O Orçamento do Estado para 2021 (O E2021) vai trazer mudanças de fiscalidade no que diz respeito ao imobiliário. Pelo menos de acordo com a proposta do Governo, que terá ainda de ser aprovada pelo Parlamento. Do alojamento local ao arrendamento, até aos investimentos em sociedades imobiliárias. São estas as maiores alterações que chegam no próximo ano para os proprietários.

Alojamento local

“Numa altura em que se prevê que muitos imóveis saiam, ainda que temporariamente, do alojamento local para o arrendamento ou para utilização própria, o Governo propõe uma alteração global do regime de tributação aplicável”, refere a Abreu Advogados, numa nota explicativa sobre as principais mudanças. Se até aqui desistir do alojamento local (mesmo sem vender o imóvel) implicava o pagamento das mais-valias, no próximo ano o Governo quer acabar com esse pagamento.

Ainda assim, haverá tributação correspondente a essa passagem do imóvel para a esfera privada. Ou seja, a Autoridade Tributária chamará os proprietários para acertar contas.

No caso dos contribuintes com regime simplificado, esse cálculo é feito através de 1,5% do valor patrimonial tributário do imóvel multiplicado pelo número de anos que este esteve no alojamento local.

Para quem tem contabilidade organizada, o cálculo é feito tendo em conta as depreciações, imparidades, encargos com empréstimos ou rendas de locação financeira que tiverem sido deduzidos enquanto o imóvel esteve afeto ao alojamento local.

Mais-valias imobiliárias

Quando sejam alienados imóveis que estejam ou hajam estado afetos a atividades empresariais há menos de três anos (como por exemplo ao alojamento local), as “mais-valias vão ser tributadas como rendimento da Categoria B (100% do ganho) e não da Categoria G (50% do ganho)”, diz o escritório de advogados. Aqui, “passa a ser considerada a totalidade do ganho face ao valor de aquisição originário pelo sujeito passivo”.

Por sua vez, os ganhos resultantes da alienação de imóveis três ou mais anos após deixarem a afetação empresarial, já serão tributados em 50% de acordo com as regras da categoria G.
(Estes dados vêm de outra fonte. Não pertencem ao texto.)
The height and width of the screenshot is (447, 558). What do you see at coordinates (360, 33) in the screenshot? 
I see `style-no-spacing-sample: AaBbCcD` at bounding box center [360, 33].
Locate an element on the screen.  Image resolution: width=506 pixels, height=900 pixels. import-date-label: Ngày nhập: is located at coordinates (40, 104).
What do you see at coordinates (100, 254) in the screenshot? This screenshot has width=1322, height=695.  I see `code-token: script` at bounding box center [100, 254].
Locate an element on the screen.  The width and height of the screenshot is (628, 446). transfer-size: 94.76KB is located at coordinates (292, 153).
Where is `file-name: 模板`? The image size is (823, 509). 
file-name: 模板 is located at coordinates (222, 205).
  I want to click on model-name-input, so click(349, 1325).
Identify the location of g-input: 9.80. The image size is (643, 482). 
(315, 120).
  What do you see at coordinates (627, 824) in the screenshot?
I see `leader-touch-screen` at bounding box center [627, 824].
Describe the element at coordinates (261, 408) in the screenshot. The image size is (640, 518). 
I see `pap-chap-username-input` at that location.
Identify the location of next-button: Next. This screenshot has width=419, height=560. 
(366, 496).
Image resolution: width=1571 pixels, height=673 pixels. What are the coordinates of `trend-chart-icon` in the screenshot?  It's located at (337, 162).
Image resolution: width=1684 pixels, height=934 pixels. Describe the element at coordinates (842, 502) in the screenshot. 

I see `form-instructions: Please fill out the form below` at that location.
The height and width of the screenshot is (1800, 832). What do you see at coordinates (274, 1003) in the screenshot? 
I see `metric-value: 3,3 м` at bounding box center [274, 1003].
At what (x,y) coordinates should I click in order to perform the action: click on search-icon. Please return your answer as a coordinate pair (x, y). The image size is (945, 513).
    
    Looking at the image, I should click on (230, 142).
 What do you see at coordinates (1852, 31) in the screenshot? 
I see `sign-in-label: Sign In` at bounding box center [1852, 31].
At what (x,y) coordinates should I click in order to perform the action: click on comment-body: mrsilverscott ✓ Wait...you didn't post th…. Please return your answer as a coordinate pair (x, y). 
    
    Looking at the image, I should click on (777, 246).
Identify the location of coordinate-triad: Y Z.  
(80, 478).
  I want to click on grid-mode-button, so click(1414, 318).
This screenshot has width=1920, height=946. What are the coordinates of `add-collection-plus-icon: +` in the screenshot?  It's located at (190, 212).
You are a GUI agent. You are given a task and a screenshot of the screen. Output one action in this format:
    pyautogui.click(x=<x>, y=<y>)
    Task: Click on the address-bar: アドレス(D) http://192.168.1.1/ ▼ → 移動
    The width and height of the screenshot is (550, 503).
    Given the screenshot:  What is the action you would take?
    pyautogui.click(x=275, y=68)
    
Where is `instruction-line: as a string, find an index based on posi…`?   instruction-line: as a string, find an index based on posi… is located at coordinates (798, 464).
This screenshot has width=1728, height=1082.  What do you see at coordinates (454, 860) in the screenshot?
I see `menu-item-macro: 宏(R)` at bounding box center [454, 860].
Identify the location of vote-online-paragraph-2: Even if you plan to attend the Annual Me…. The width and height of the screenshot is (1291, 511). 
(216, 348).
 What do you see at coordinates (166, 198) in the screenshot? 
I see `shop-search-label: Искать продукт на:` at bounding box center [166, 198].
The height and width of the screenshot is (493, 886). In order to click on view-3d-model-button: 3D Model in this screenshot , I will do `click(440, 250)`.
Ações de sociedades imobiliárias

Outra das propostas do Executivo para o próximo tem a ver com as sociedades imobiliárias. O Governo pretende estender a “tributação em sede de IMT às transmissões indiretas de imóveis detidos por sociedades anónimas (e bem assim, à outorga de procurações irrevogáveis para o efeito)”. Este é um tema que, diz a Abreu Advogados, “tem provocado constante diferendo entre a Autoridade Tributária e os contribuintes, designadamente nos casos em que estes convertiam sociedades por quotas em sociedades anónimas previamente à sua transmissão”.

Assim, passa a estar sujeita a IMT a aquisição de ações em sociedades anónimas quando o valor do ativo resulte, direta ou indiretamente, em mais de 50% de bens imóveis situados em território português, e quando por aquela aquisição, por amortização ou por quaisquer outros factos, algum dos acionistas fique a dispor de, pelo menos, 75% do capital social ou o número de acionistas se reduza a dois casados ou unidos de factos”.

Nestas situações, “propõe-se que o IMT incida apenas sobre o valor tributável dos imóveis que não se encontrem diretamente afetos a uma atividade de natureza agrícola, industrial ou comercial, e os que se encontrem afetos à atividade de compra e venda de imóveis”. Excluídas deste regime ficam as sociedades com ações admitidas à negociação em mercado regulamentado que se encontrem excluídas do regime de Registo Central do Beneficiário Efetivo.